__Task instructions__: Would you retype the line that contains "Image resolution: width=980" and all lines following it to the end of the entries below, exactly and without pictures?

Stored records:
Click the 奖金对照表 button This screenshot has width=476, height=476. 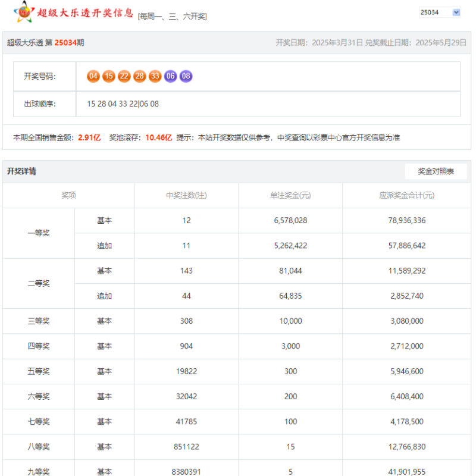point(436,171)
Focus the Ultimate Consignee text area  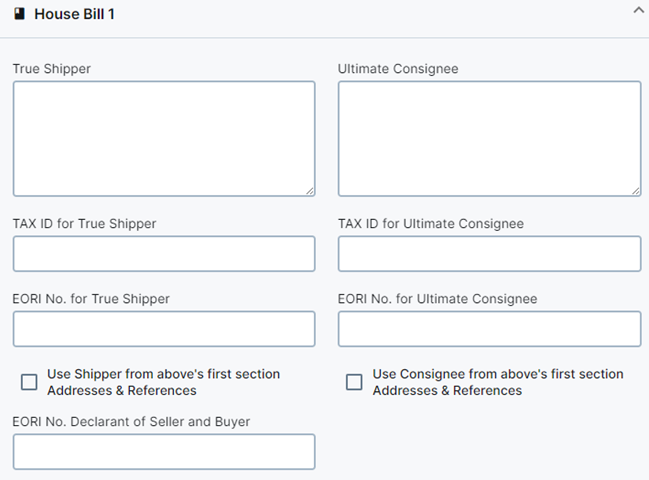489,138
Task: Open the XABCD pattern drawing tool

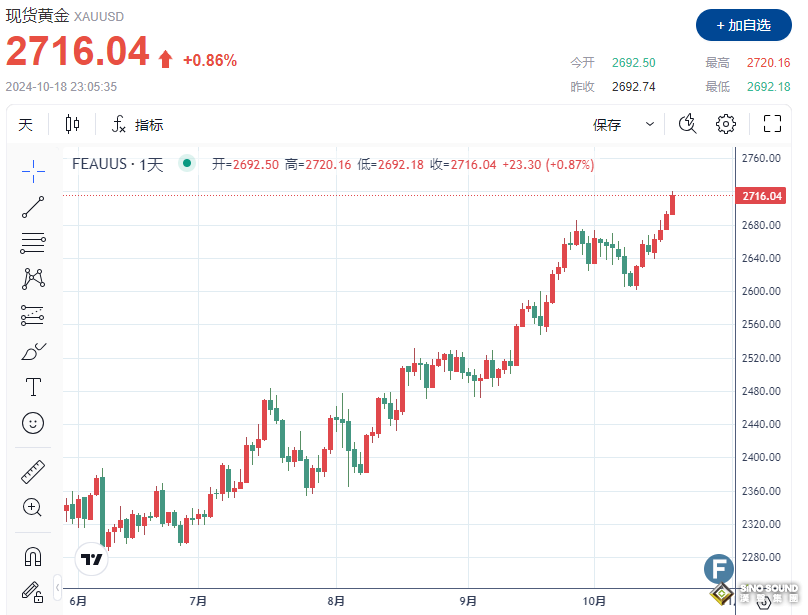Action: tap(32, 279)
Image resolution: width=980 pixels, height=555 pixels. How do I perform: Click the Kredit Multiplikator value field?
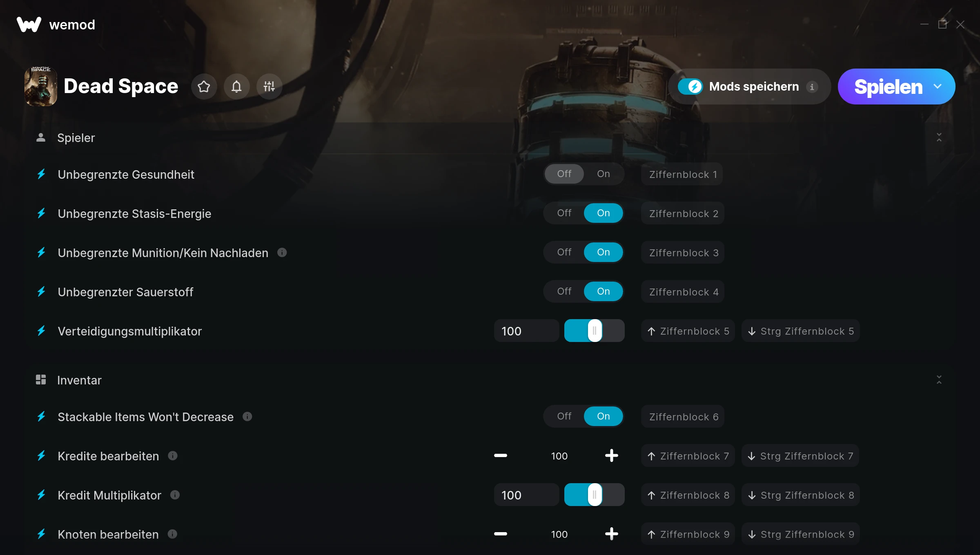point(526,495)
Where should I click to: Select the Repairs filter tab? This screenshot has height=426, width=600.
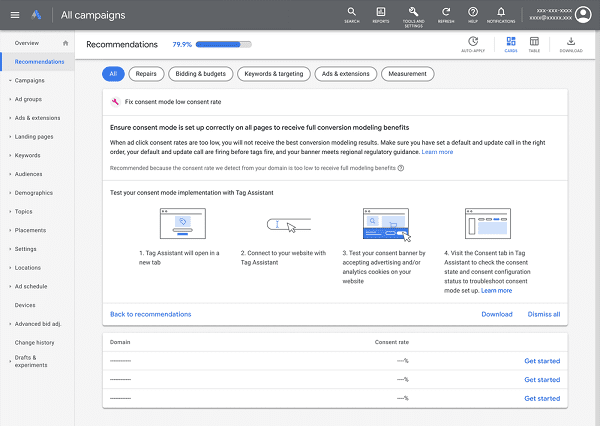tap(146, 73)
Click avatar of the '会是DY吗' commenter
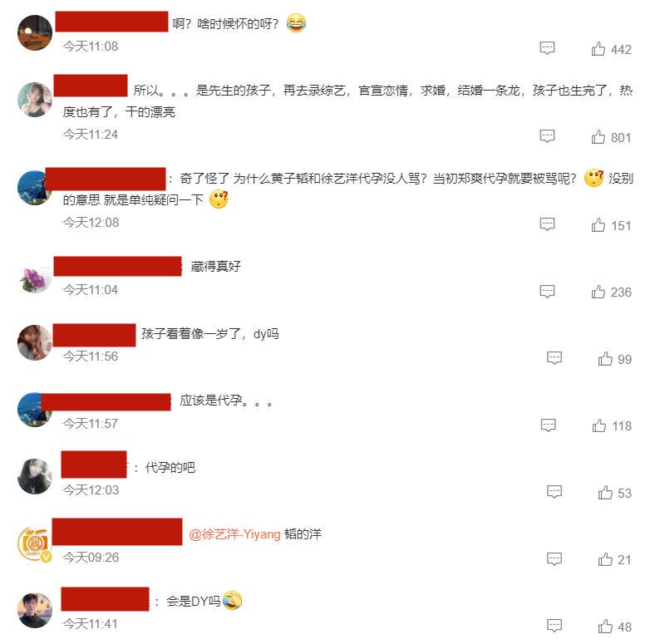 click(35, 610)
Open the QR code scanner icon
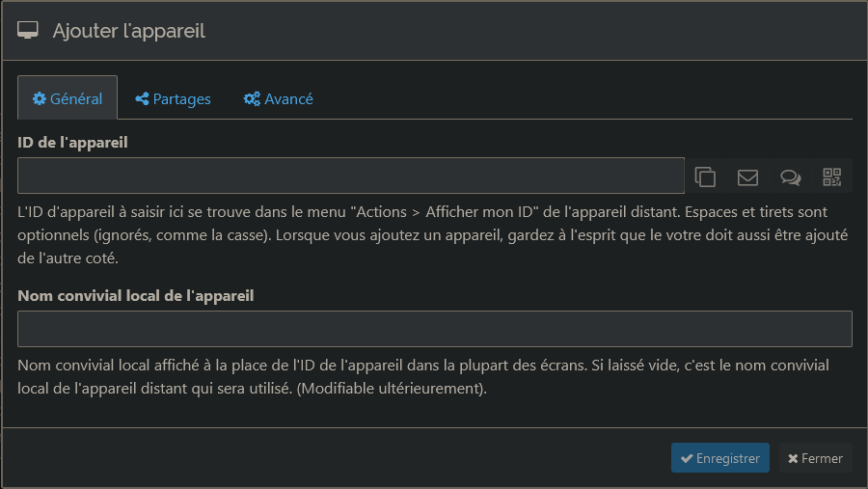This screenshot has height=489, width=868. pos(831,177)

__Written solution__:
Image resolution: width=980 pixels, height=555 pixels. How do I perform: Click the Kredit Multiplikator value field?
point(526,495)
Where should I click to: Select the Repairs filter tab? This screenshot has height=426, width=600.
tap(146, 73)
Click avatar of the '会是DY吗' commenter
 click(35, 610)
Open the QR code scanner icon
This screenshot has height=489, width=868. pos(831,177)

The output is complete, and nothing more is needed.